▸ **Input rows**:
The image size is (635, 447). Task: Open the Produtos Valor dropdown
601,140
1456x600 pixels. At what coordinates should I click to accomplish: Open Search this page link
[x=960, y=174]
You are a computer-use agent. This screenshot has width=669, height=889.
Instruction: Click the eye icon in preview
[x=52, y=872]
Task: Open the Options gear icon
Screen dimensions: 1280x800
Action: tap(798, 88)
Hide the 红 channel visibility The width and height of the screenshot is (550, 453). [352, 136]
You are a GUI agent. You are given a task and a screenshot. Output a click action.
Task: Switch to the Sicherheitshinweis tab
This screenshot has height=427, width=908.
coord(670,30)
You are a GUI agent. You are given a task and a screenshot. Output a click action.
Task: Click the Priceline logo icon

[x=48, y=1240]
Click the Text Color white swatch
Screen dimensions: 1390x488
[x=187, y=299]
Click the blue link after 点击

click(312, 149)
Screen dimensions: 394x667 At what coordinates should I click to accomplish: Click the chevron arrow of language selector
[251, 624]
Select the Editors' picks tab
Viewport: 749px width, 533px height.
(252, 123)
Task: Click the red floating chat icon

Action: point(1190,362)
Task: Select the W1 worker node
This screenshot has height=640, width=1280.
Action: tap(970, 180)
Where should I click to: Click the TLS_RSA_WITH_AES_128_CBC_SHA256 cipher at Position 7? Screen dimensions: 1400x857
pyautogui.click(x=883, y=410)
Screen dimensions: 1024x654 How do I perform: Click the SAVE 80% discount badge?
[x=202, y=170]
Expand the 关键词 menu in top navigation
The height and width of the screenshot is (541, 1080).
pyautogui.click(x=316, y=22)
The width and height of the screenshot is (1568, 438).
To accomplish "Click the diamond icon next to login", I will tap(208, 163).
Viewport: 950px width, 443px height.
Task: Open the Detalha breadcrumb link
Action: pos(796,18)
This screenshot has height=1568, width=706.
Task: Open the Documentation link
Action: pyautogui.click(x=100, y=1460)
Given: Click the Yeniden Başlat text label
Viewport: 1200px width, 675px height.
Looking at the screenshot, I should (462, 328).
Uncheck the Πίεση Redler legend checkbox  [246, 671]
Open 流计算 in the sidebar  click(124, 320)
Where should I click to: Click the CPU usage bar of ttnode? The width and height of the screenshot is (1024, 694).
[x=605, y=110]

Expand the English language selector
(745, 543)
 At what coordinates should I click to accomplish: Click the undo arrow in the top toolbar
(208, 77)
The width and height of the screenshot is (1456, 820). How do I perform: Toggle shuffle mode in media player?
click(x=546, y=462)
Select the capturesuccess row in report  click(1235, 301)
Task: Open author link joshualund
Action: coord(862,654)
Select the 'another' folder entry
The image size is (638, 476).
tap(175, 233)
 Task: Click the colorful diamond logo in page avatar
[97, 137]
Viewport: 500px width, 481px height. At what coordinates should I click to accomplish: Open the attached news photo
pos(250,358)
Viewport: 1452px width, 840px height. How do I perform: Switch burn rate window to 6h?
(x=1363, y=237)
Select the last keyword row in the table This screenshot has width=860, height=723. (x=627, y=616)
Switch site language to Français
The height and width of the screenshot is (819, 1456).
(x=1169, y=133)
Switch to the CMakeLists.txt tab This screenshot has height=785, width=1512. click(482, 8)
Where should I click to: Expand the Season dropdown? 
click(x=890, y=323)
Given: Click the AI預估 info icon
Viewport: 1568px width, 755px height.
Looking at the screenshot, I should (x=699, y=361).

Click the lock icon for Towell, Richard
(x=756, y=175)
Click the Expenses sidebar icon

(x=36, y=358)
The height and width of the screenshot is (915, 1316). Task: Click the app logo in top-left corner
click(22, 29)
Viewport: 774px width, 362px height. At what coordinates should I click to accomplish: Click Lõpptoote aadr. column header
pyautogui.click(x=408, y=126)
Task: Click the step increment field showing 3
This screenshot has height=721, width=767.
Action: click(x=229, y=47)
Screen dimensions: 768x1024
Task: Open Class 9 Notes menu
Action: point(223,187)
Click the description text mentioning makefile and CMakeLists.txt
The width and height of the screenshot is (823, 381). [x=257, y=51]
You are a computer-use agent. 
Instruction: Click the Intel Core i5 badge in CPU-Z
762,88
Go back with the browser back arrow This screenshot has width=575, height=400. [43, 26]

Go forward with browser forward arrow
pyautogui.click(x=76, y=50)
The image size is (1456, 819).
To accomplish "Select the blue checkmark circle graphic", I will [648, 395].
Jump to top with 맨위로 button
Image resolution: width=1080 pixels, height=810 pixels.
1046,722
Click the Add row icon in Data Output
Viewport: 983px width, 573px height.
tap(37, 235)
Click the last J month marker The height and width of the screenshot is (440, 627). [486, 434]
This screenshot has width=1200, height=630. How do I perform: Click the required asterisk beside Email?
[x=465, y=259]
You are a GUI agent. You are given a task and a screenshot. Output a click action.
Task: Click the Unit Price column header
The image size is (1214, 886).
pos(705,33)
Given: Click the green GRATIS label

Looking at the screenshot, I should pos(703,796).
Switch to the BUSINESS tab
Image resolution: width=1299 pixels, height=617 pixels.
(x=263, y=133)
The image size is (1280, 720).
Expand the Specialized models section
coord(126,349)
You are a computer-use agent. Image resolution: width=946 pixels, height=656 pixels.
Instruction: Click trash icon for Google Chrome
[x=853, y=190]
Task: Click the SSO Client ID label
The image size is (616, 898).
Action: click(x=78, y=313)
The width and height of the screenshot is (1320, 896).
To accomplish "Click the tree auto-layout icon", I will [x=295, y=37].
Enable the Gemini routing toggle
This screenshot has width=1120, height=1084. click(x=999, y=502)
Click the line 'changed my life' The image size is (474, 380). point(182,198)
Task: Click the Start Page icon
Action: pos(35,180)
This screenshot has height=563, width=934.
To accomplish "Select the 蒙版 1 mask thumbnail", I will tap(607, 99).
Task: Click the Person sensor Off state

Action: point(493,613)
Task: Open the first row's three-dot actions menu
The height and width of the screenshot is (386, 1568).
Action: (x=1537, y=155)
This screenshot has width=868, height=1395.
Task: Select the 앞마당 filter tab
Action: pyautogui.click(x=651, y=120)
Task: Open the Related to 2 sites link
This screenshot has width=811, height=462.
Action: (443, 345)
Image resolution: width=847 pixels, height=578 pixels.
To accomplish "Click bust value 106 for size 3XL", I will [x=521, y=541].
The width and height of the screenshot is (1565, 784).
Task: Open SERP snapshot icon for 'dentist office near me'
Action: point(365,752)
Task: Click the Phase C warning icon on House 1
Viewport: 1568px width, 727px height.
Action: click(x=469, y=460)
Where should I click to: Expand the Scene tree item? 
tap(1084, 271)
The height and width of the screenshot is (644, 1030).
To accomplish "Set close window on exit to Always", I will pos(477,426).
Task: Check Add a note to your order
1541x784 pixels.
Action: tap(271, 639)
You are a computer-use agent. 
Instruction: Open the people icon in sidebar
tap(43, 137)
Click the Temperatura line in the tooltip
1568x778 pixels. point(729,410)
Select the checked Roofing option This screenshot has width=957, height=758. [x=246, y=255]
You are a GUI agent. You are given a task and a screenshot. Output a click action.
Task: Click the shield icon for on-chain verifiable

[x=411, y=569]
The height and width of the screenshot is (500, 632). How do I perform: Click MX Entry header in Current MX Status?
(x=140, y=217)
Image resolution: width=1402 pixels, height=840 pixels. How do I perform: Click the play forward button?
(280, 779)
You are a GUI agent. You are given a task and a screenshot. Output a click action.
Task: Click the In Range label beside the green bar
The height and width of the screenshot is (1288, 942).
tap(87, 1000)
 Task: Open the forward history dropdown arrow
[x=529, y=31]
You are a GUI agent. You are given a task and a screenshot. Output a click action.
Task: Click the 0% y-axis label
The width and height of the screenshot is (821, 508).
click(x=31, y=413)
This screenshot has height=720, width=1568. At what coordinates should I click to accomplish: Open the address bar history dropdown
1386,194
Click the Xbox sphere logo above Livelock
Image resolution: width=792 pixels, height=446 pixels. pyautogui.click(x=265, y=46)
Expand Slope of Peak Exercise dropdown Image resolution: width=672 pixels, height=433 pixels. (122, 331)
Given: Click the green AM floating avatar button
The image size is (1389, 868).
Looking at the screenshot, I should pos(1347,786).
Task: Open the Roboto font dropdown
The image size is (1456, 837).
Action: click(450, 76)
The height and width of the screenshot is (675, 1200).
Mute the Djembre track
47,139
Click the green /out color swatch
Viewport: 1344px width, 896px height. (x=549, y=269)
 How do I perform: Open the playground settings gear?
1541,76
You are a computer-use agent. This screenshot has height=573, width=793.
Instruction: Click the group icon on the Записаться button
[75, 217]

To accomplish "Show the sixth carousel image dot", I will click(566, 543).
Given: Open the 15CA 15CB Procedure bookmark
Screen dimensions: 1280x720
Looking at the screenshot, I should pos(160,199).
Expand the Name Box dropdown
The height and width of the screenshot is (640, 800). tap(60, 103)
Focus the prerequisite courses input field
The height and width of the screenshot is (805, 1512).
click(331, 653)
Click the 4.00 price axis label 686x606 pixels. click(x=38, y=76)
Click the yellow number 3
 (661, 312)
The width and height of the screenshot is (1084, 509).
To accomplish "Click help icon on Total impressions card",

▸ **Written request**:
Output everything from the line containing "At what coordinates should I click to accomplish: Click the undo" down to the line containing "Switch to the CMakeLists.txt" in the records above, copied exactly, both of those lines included.

▸ **Final result**:
 At what coordinates should I click to accomplish: Click the undo arrow in the top toolbar
(208, 77)
The width and height of the screenshot is (1456, 820). How do I perform: Toggle shuffle mode in media player?
click(x=546, y=462)
Select the capturesuccess row in report  click(1235, 301)
Task: Open author link joshualund
Action: coord(862,654)
Select the 'another' folder entry
The image size is (638, 476).
tap(175, 233)
 Task: Click the colorful diamond logo in page avatar
[97, 137]
Viewport: 500px width, 481px height. At what coordinates should I click to accomplish: Open the attached news photo
pos(250,358)
Viewport: 1452px width, 840px height. How do I perform: Switch burn rate window to 6h?
(x=1363, y=237)
Select the last keyword row in the table This screenshot has width=860, height=723. (x=627, y=616)
Switch site language to Français
The height and width of the screenshot is (819, 1456).
(x=1169, y=133)
Switch to the CMakeLists.txt tab This screenshot has height=785, width=1512. click(482, 8)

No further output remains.